Well...'how about the attitude....


If I run a system, then it is my responsibility to maintain security.
if you don't like the way I maintain it, then don't use my system,
or report your concerns to my boss (NOTE: THIS IS ONLY AN EXAMPLE,
NOT MY OPINION....).

I still believe that "logging in to a users account and sending them
mail from their own account" is not the proper way to inform someone of a
security hole. This is akin to removing all files on a system to show someone
that all files can be removed. Furtermore, if you are not the sysadmin
on that system, it is not your responsibility to insure that another
user has a good password. All you are responsible for is maintaining
your own password as being safe. How do you think the sysadmin is
going to react when a user tells him/her that "someone broke into my
account"? 

-- 
Jon Alperin
Bell Communications Research

---> Internet: jona@iscp.bellcore.com
---> Voicenet: (908) 699-8674
---> UUNET: uunet!bcr!jona

* All opinions and stupid questions are my own *

sarima@tdatirv.UUCP (Stanley Friesen) (06/19/91)

In article <1991Jun17.200932.15889@jato.jpl.nasa.gov> dave@jato.jpl.nasa.gov writes:
>Sometimes that's pretty difficult...given that most of us citing aren't
>lawyers and don't have access to all the court precedents. 

Yes you do.  All court records are available on request to any US citizen.
This is what is meant by *public* records.

It just takes a little effort to go and get the appropriate records.

-- 
---------------
uunet!tdatirv!sarima				(Stanley Friesen)

gardner@ux1.cso.uiuc.edu (Mike Gardner) (06/19/91)

Try a different analogy.  You live in an apartment building with common
areas that are secured from the general public.  You have a right to be
in those common areas and to know that security is being enforced on
all entrances to those areas from the outside.   Your apartment and others
in the complex however are private.  In a multi-user computer system you
have much the same type of arrangement.  There are common areas that you
can both look into and make use of.  Each person also has private spaces.
Certainly you have valid concerns as to the security of the common areas
and of the complex as a whole.  The question is that while you are checking
the security of the commons, do you tread on the private areas of the
tenants and or of the people responsible for the system(apartment complex)?

If in the normal course of using the system, I am allowed to access
certain directories/files, then to say I should not be able to look at
the same directories/files for the purpose of evaluating the security of
the system is ludicrous.  I suspect that much of the reaction against
this sort of thing comes from sysadmins who are confusing the system commons
with their private space on the system.  If I don't belong looking at things,
then they don't belong where I can look at them.  

There is a difference here however when your looking adversely affects
the security of the system.  If you take information outside of the
system where others can get at it you are compromising system security.

[Records from a dataset]
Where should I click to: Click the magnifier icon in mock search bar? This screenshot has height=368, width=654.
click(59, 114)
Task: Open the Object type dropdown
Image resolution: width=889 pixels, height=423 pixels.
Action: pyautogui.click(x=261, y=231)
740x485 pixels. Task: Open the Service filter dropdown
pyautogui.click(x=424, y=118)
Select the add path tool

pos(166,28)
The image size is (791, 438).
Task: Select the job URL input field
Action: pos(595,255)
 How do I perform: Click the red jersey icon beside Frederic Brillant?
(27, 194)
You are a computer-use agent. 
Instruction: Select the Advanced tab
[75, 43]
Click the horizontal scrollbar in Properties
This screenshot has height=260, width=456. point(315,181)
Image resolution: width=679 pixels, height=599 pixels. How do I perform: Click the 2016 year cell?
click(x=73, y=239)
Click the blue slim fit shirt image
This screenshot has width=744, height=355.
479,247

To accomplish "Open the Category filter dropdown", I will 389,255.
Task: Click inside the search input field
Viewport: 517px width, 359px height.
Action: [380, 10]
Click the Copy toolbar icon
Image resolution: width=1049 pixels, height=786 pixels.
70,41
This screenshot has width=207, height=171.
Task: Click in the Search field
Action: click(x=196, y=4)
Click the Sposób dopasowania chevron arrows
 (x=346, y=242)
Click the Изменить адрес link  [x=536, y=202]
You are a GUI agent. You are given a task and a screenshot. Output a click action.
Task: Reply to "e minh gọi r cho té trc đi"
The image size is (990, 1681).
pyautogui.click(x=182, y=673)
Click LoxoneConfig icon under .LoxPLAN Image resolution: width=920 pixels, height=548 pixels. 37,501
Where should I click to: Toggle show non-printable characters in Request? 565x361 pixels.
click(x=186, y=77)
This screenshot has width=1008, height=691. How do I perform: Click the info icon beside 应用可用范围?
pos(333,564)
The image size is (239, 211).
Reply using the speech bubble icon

▶ **Problem set**
1. Lay out the entries between the lines holding "Click the Copy toolbar icon" and "click(x=186, y=77)", inclusive, as a numbered list with no blank lines.
2. Carry on the discussion about computer system security from the point where its text stops.

▶ **Results of the tasks**
1.
1. Click the Copy toolbar icon
2. Image resolution: width=1049 pixels, height=786 pixels.
3. 70,41
4. This screenshot has width=207, height=171.
5. Task: Click in the Search field
6. Action: click(x=196, y=4)
7. Click the Sposób dopasowania chevron arrows
8.  (x=346, y=242)
9. Click the Изменить адрес link  [x=536, y=202]
10. You are a GUI agent. You are given a task and a screenshot. Output a click action.
11. Task: Reply to "e minh gọi r cho té trc đi"
12. The image size is (990, 1681).
13. pyautogui.click(x=182, y=673)
14. Click LoxoneConfig icon under .LoxPLAN Image resolution: width=920 pixels, height=548 pixels. 37,501
15. Where should I click to: Toggle show non-printable characters in Request? 565x361 pixels.
16. click(x=186, y=77)

2.
You can't tell someone details about system security, pass around the
password file etc.  Checking to see if the outside doors are really locked
is pretty innoccuous(unless you set off the alarm in the process).  
Looking at file permissions causes no harm to the system.  Attempting to 
hack another's password does.  Looking for stupid passwords falls somewhere
in between because cracking the password in itself does no harm, but
there you sit with the key to someone's space.  You then are a security
risk.  If your program could just say "I found another stupid password"
it would be safer.  This is the analogy of trying other peoples doors to
see if they are locked.  It's a pretty dangerous thing to do.

Just ask your sysadmin you say?  They are human too.  Some might rather lie
than tell you that they don't know their job.  
mgg
  CCC   SS   OO  University of Illinois, Computing Services Office
 C     S    O  O Michael G. Gardner, Assistant Director, 1122 DCL
 C       S  O  O 1304 W Springfield, Urbana, Il 61801
  CCC  SS    OO (217)244-0914   FAX (217)244-7089  gardner@ux1.cso.uiuc.edu 

ckd@eff.org (Christopher Davis) (06/19/91)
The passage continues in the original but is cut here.